FORTUNE — On Amazon (AMZN), there are three times more books available from the 1850s than from the 1950s. How is this possible? Our crazy copyright laws.

The finding is highlighted in a new research paper by University of Illinois law professor Paul J. Heald titled “How Copyright Makes Books and Music Disappear (and How Secondary Liability Rules Help Resurrect Old Songs).”

The reasoning is fairly simple, despite strained efforts by the copyright industries to make it seem more complicated: After the passage of some time, works that are in the public domain, and therefore available to be published and marketed by anyone, are more likely to stay in the marketplace than are works that are owned, perhaps by someone who can’t even be found (see: orphan works). A particular copyright owner (such as a big publishing house with stockholders breathing down executive necks) might not see sufficient value in a given copyright at a given moment. But if a work is available to all, it’s far more likely that someone, or maybe lots of someones, will find it worthwhile, and potentially profitable, to publish it.

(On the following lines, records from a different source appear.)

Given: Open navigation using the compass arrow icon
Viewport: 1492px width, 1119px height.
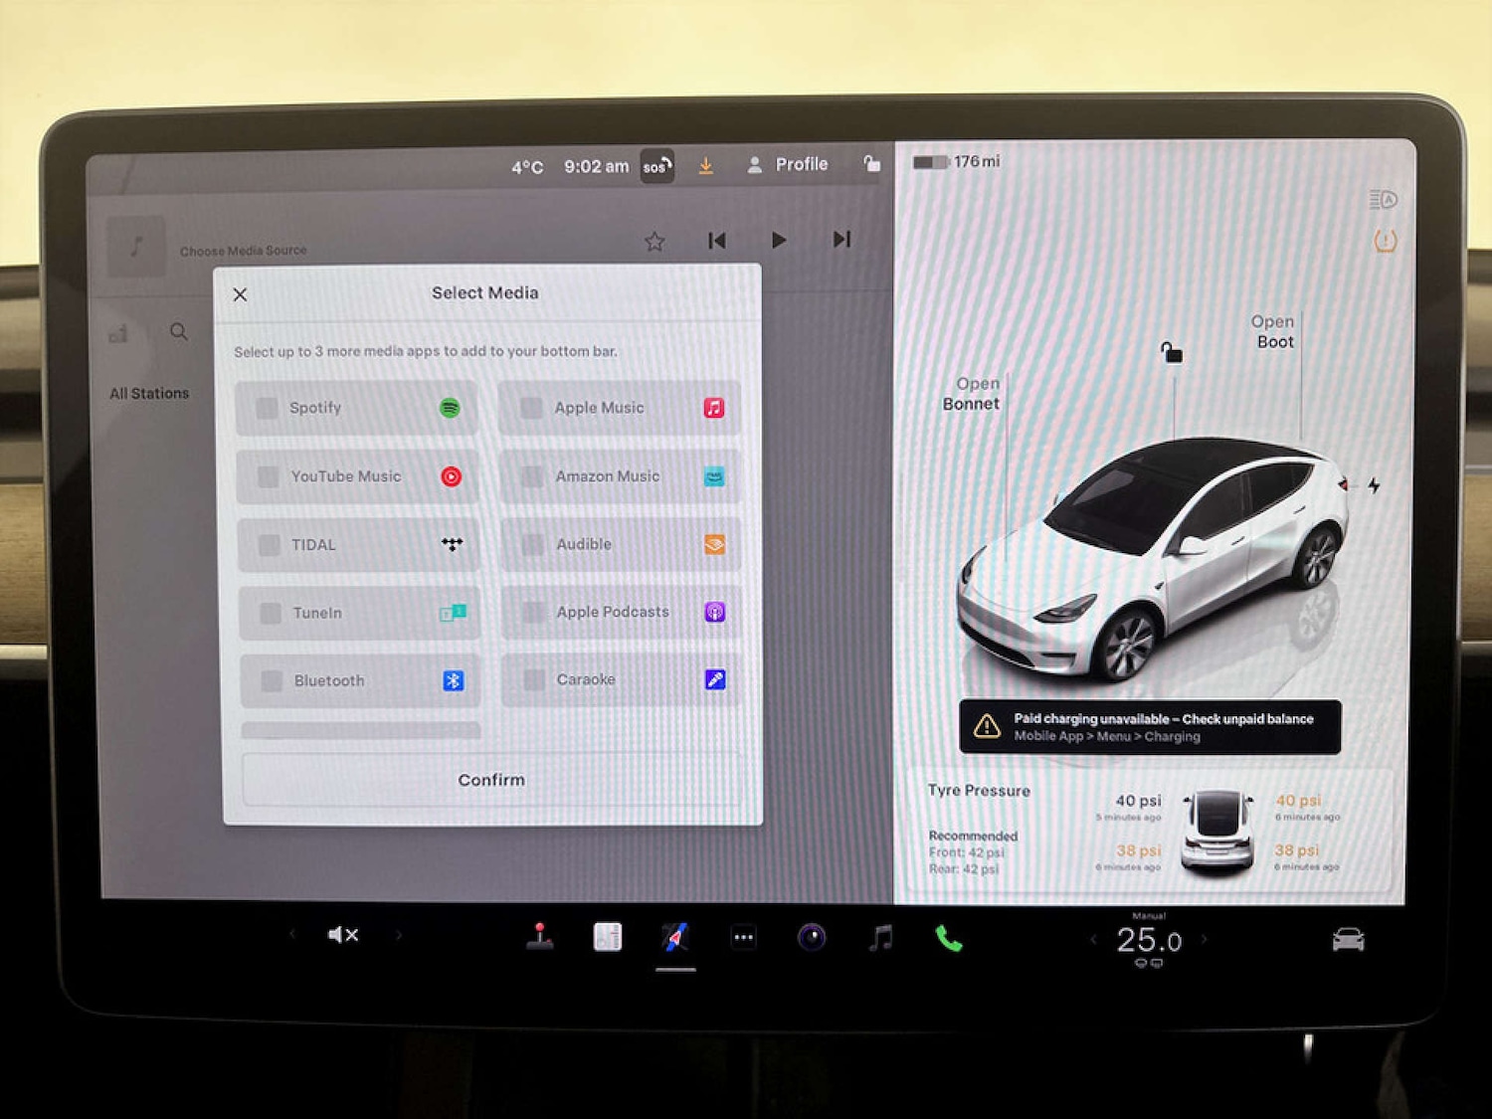Looking at the screenshot, I should (674, 935).
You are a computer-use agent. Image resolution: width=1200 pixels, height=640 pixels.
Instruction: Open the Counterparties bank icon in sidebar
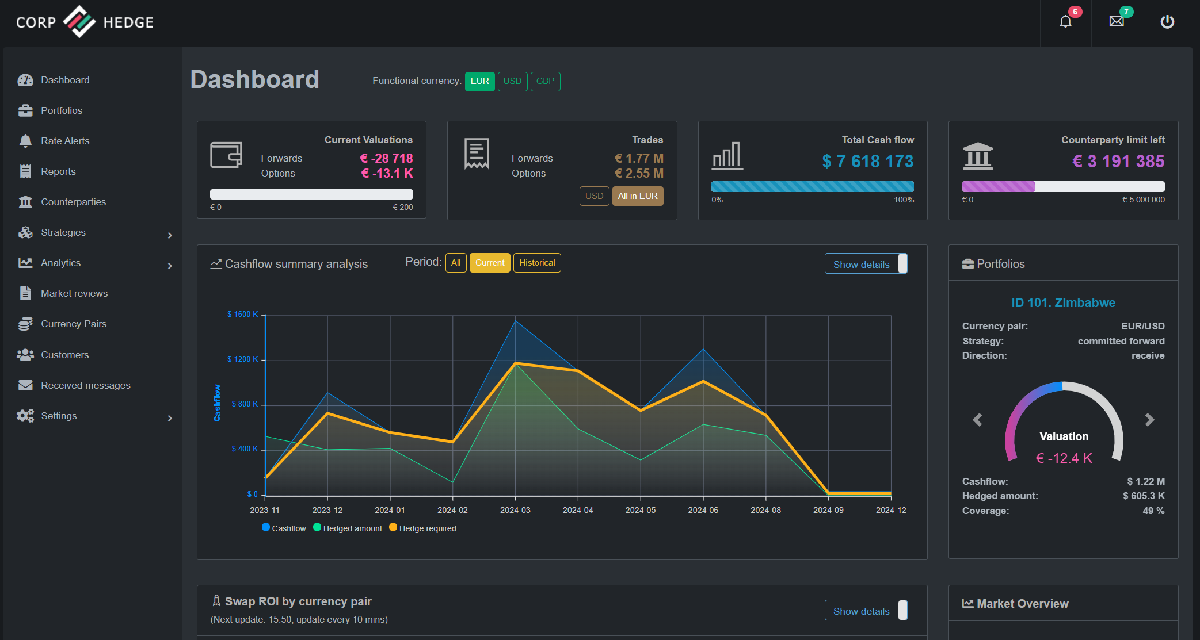click(x=25, y=202)
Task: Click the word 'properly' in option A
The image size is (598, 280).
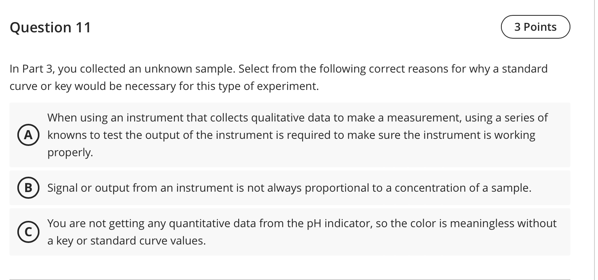Action: pyautogui.click(x=70, y=152)
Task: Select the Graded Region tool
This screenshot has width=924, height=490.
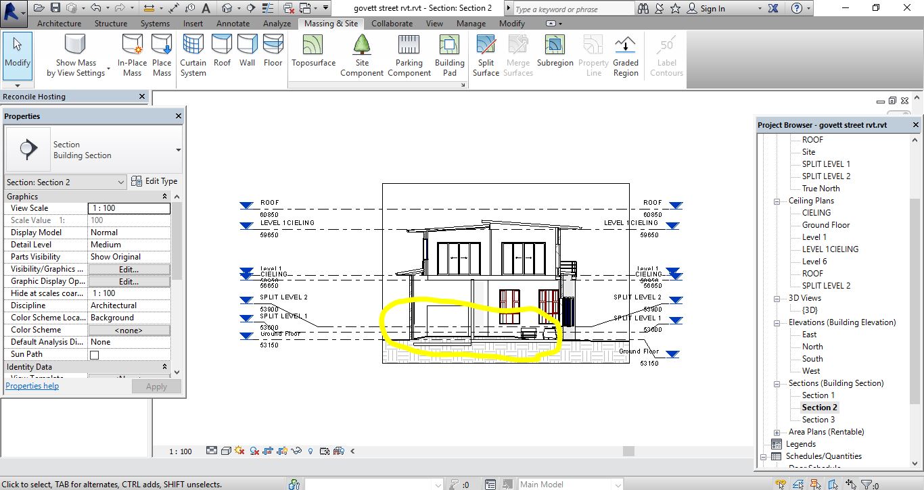Action: [625, 54]
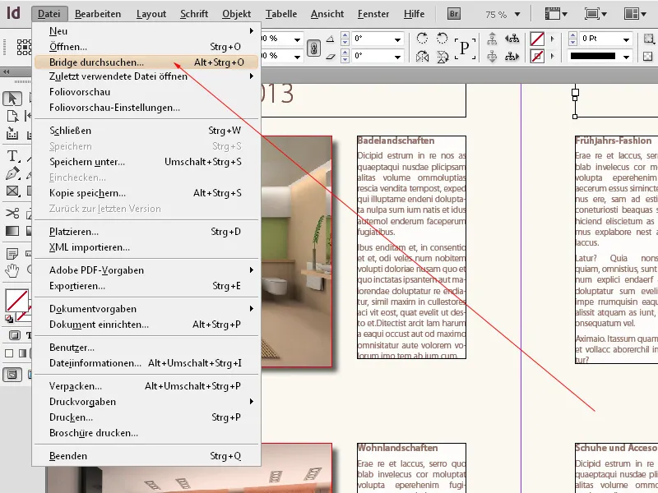Toggle the flip horizontal control
The image size is (658, 493).
click(422, 55)
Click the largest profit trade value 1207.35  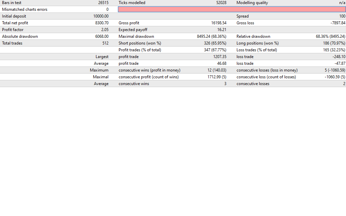[x=220, y=57]
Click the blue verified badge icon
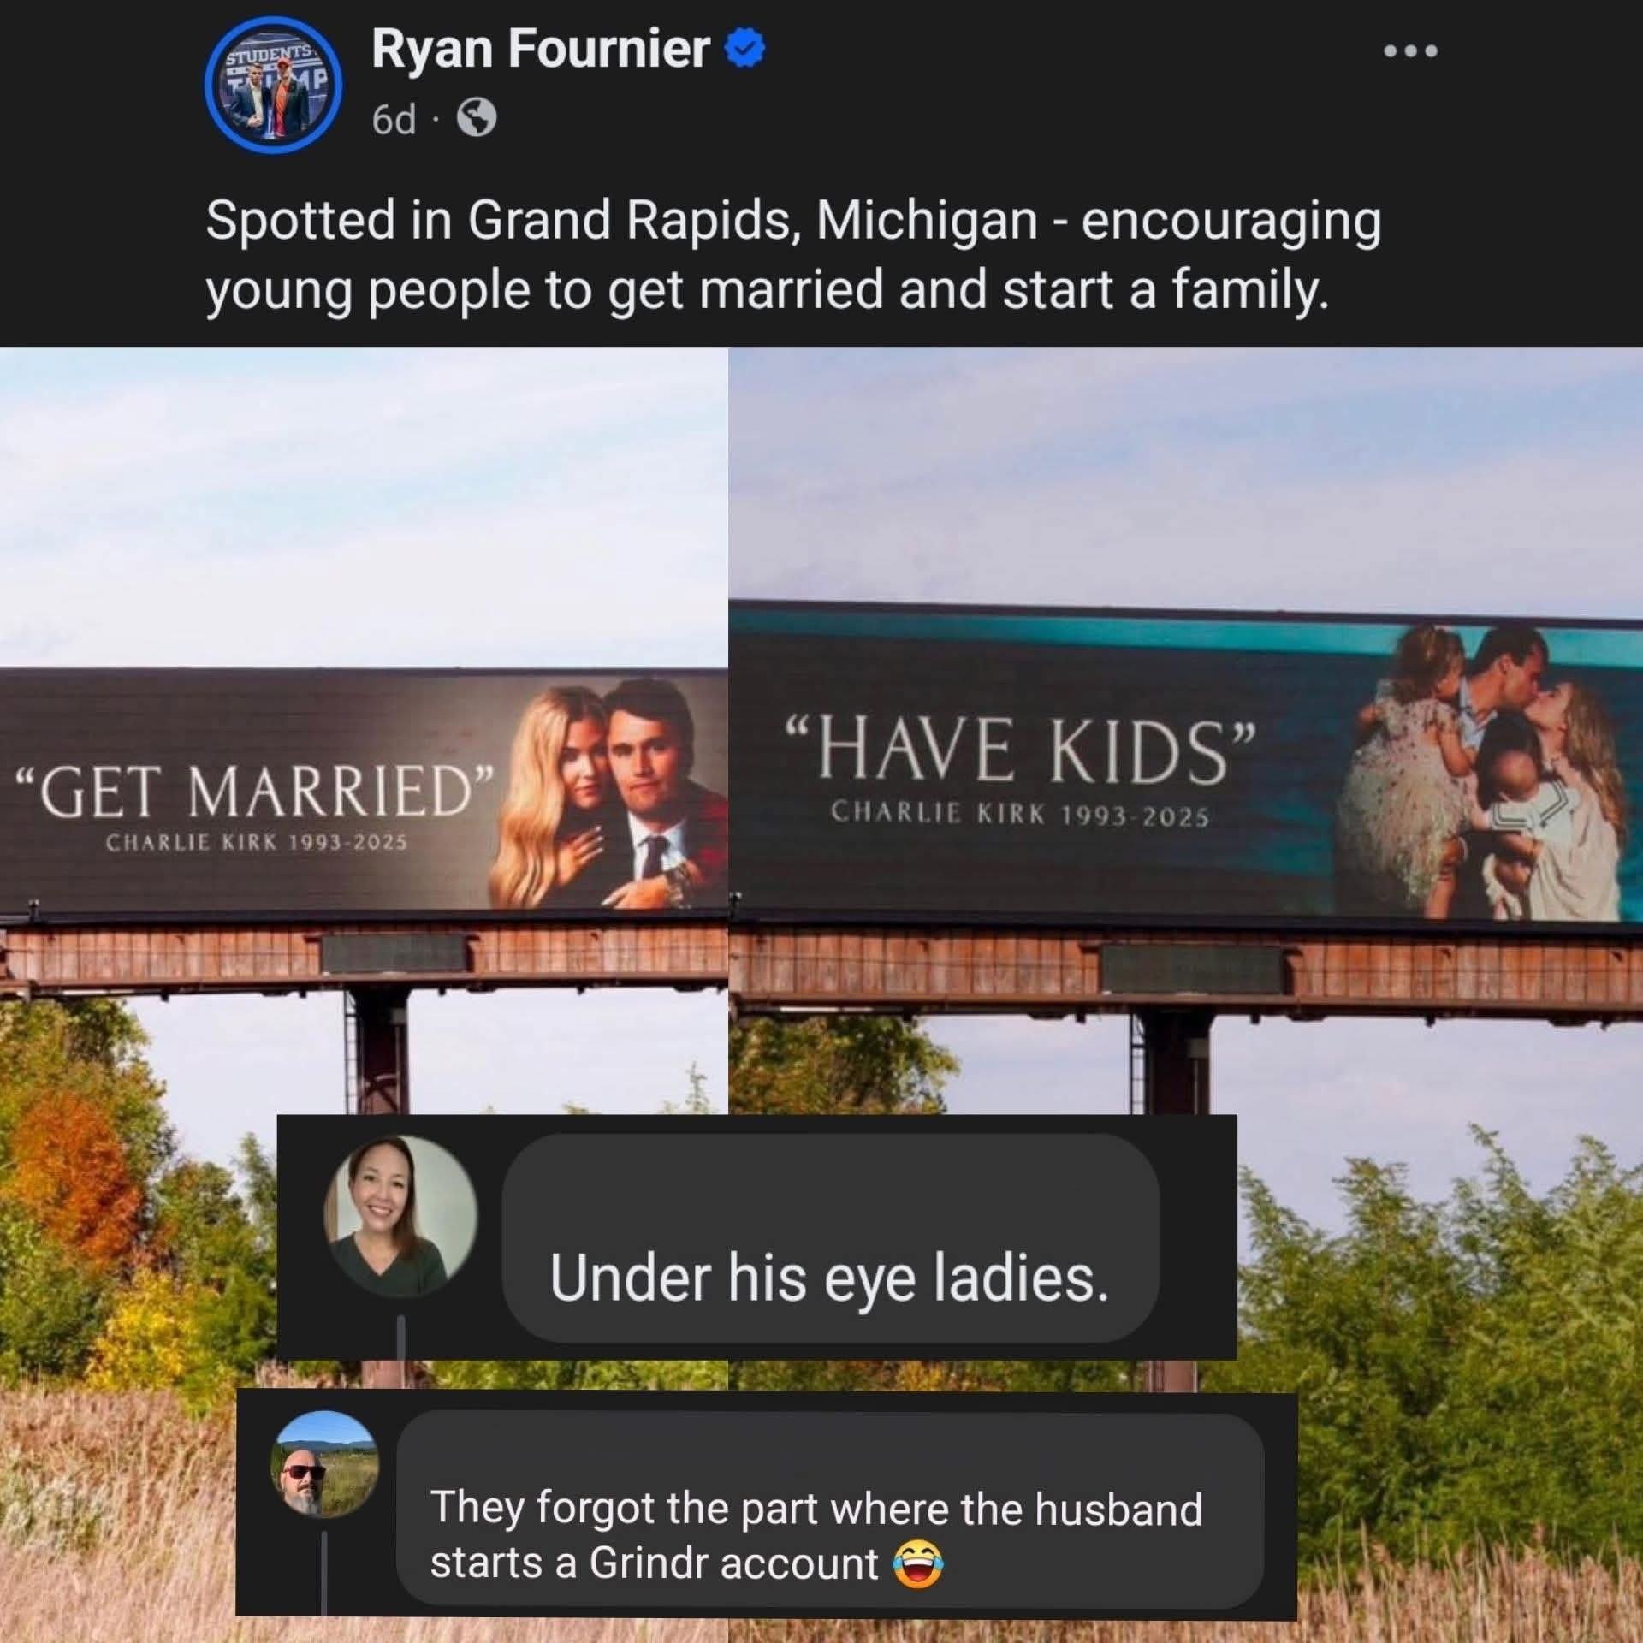 [x=745, y=50]
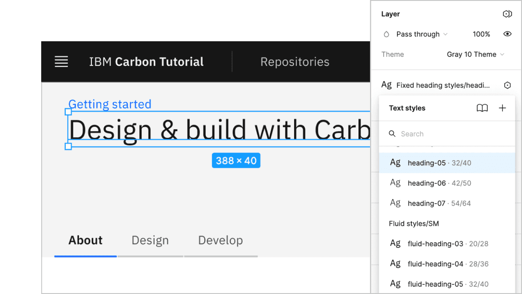
Task: Detach the applied text style icon
Action: coord(507,85)
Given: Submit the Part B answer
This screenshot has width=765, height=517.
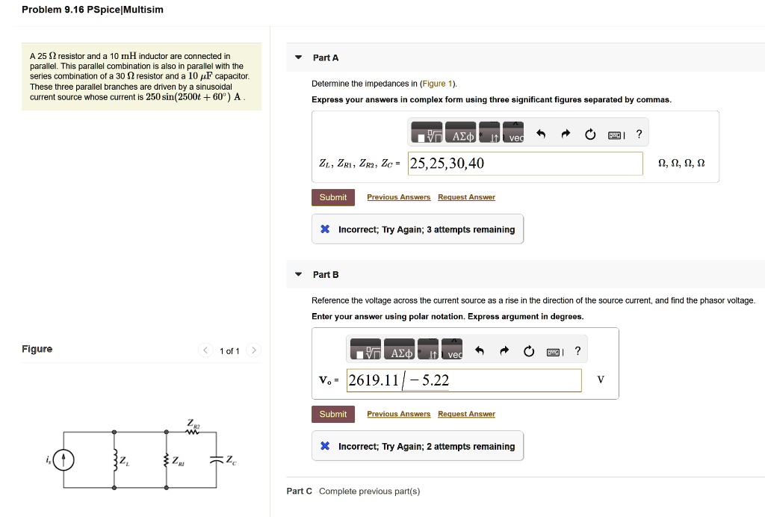Looking at the screenshot, I should (332, 414).
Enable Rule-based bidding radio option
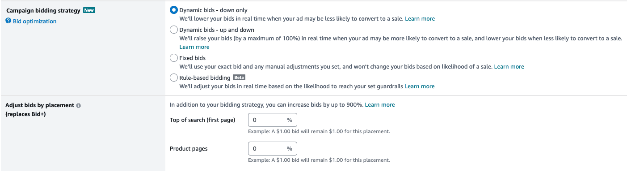This screenshot has width=627, height=173. tap(174, 78)
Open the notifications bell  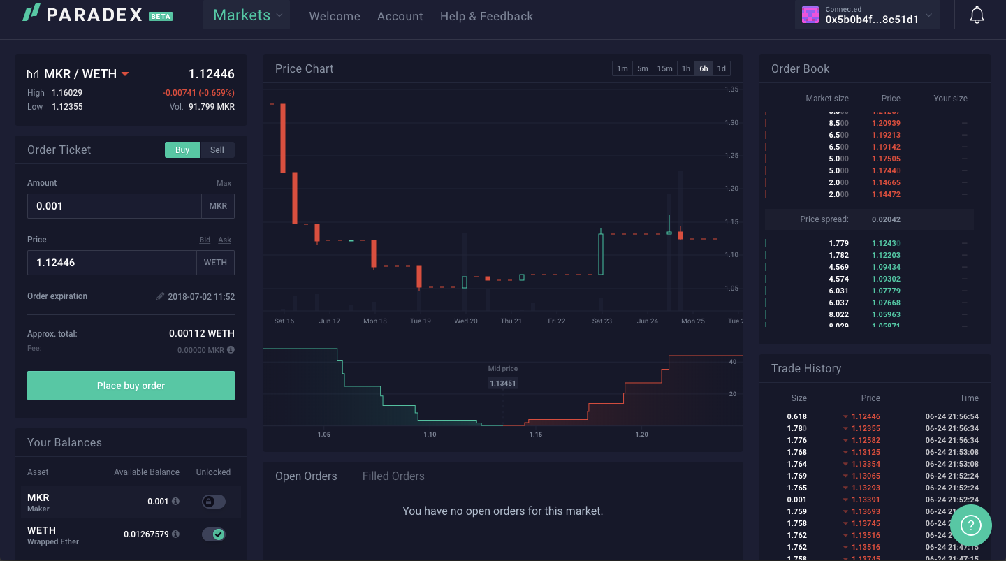[x=977, y=14]
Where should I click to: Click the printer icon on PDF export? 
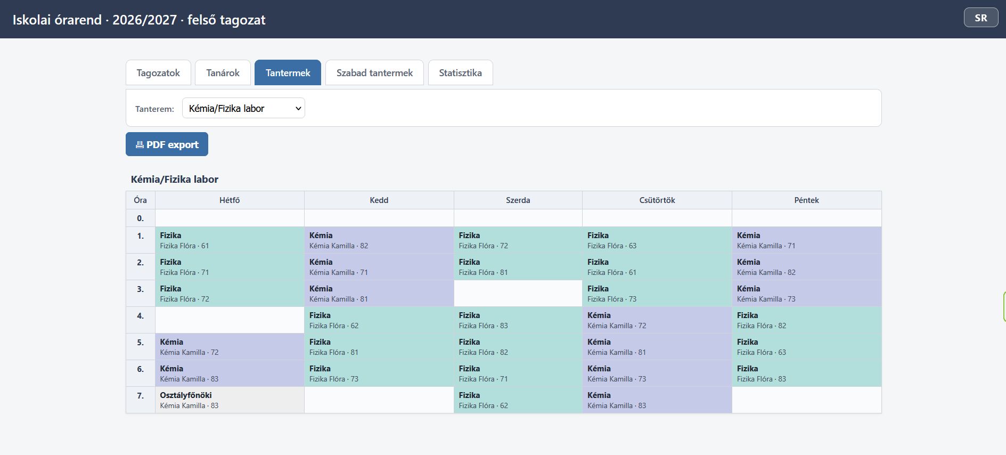click(x=140, y=144)
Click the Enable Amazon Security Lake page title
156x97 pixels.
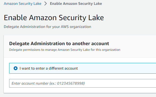coord(54,18)
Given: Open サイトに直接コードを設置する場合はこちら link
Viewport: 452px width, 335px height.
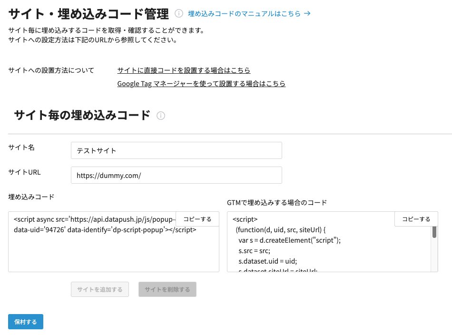Looking at the screenshot, I should click(184, 70).
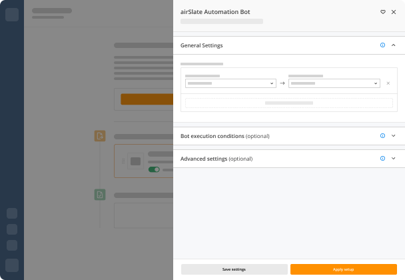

As Heald points out, copyright owners spend a lot of time and money trying to convince everyone policymakers that longer copyrights tend to provide the “incentive to create” that is central to copyright laws (contrary to widespread belief, copyright doesn’t exist to benefit businesses — it exists to benefit the public.) But Heald’s study shows that the incentive to create requires a relatively short copyright life. Once the big money has been made, copyright ownership is often of only marginal benefit to the owner. If the margin is deemed too small to invest in distribution of a work, the public is deprived of that work until the copyright runs out.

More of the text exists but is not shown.